FGS activates Nrf2 and enhances the expression of Nrf2 dependent genes in mouse lung. (A) Nuclear proteins were fractionated from the lung tissue, and nuclear Nrf2 was analyzed by western blot. The membrane was stripped and probed again for lamin A/C, a house-keeping protein in the nucleus. (B) Expressions of NQO-1, HO-1 and GCLC were measured by semi-quantitative RT-PCR of total RNA extracted from the lung of mice. The intensity of each PCR band was measured over that of GAPDH by ImageJ. Shown are representatives of 5 mouse lungs. Data represent the mean ± SEM of 5 mice. * P was less than 0.05.

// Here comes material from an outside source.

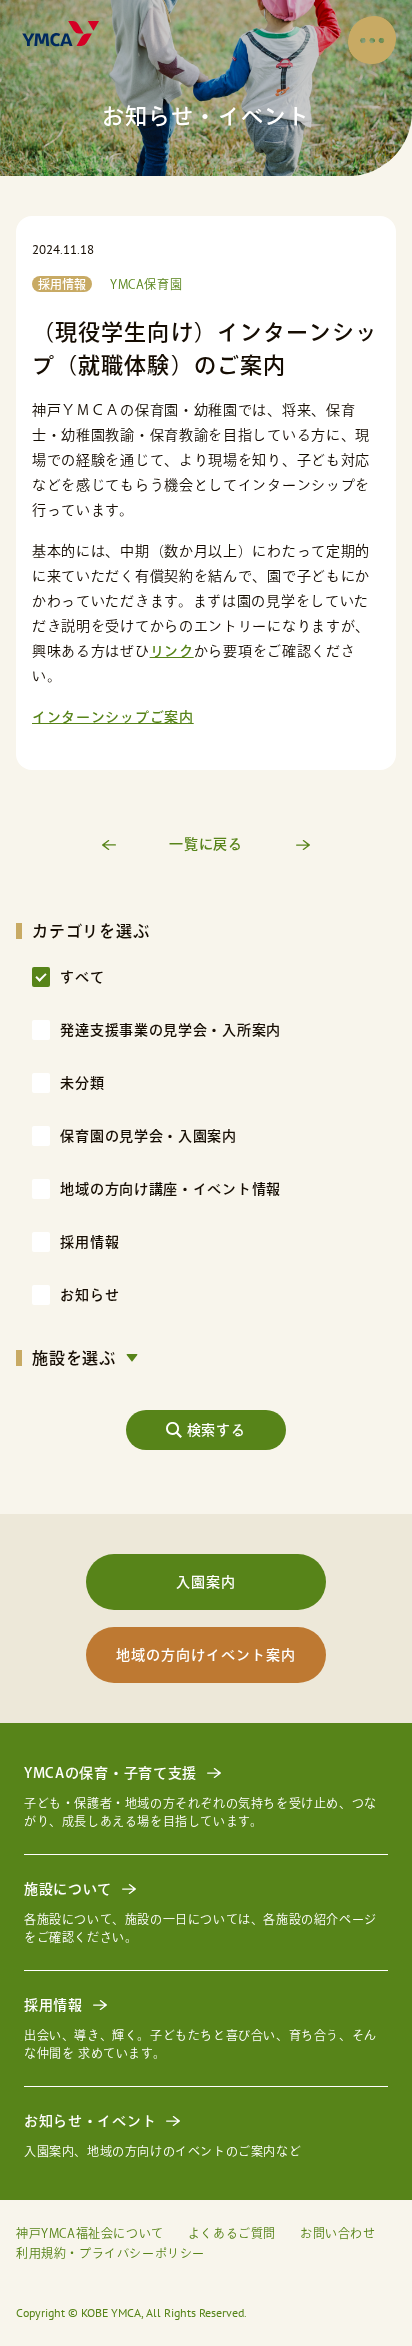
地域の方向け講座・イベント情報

Given the usage of FGS against respiratory symptoms in traditional Asian medicine and the preventive effect of FGS on lung inflammation reported recently[19], this study was set out to examine the possibility of FGS as therapeutics against inflammatory lung diseases including ALI. Our results show that FGS, administered 2 h after an i.p. injection of LPS, suppressed lung inflammation in an LPS-induced ALI mouse model. While FGS was capable of activating Nrf2 and inducing the expression of Nrf2-dependent genes in the lungs of WT mice, the suppressive effect of FGS on lung inflammation was not detectable in Nrf2 KO mice. Therefore, our results suggest that the suppressive effect of FGS on lung inflammation is mediated, at least in part, by activating Nrf2. It is unclear, at this moment, how the effect of FGS channels through the activation of Nrf2. Given that FGS is composed of numerous constituents[16, 2427], it is conceivable that key constituents involved in suppression of inflammation in FGS collectively activate Nrf2. Nevertheless, since Nrf2 plays a key role in protecting various inflammatory diseases, including ALI, asthma, and chronic obstructive pulmonary disease (COPD)[1214, 20], it is possible that FGS serves as a resource for finding therapeutics against those diseases.

Traditional herbal medicine is usually delivered via oral route. Accordingly, most studies on the therapeutic effect of the medicine have relied on oral administration. In addition, herbal medicine is usually administered several days prior to the onset of disease for a maximum effect. As a result, these studies, including other FGS ones, have addressed rather preventive effects of traditional herbal medicine. In our study, we delivered FGS in aerosol directly to the lungs of the mice after the onset of lung inflammation by prior i.p. LPS administration, and measured the effect of FGS on lung inflammation. Thus, our results contribute to providing experimental evidence that FGS has a therapeutic potential. Our results also suggest that direct delivery of FGS to the lung is effective because single FGS post-treatment was sufficient to suppress lung inflammation. This result is in line with seminal studies that documented the feasibility and efficacy of aerosol intrapulmonary delivery in chemotherapy[28, 29]. Therefore, it is worth considering this intrapulmonary delivery as a new way of treatment in traditional Asian medicine. In this study, we used single protocol to test a potential therapeutic effect of FGS, which is likely insufficient to prove a potential therapeutic effect of FGS on lung inflammation. Clearly, further study will be necessary to consolidate the therapeutic effect of FGS on lung inflammation.

Conclusion

Although FGS has been prescribed as a traditional herbal medicine against various respiratory symptoms, experimental evidence to support its therapeutic effect has been scares. Our results provide experimental evidence that FGS post-treatment had a suppressive effect on lung inflammation in an LPS-induced ALI mouse model, which was mediated at least in part by Nrf2 activation. Based on our results, we suggest that FGS has a therapeutic potential against inflammatory lung diseases, including ALI.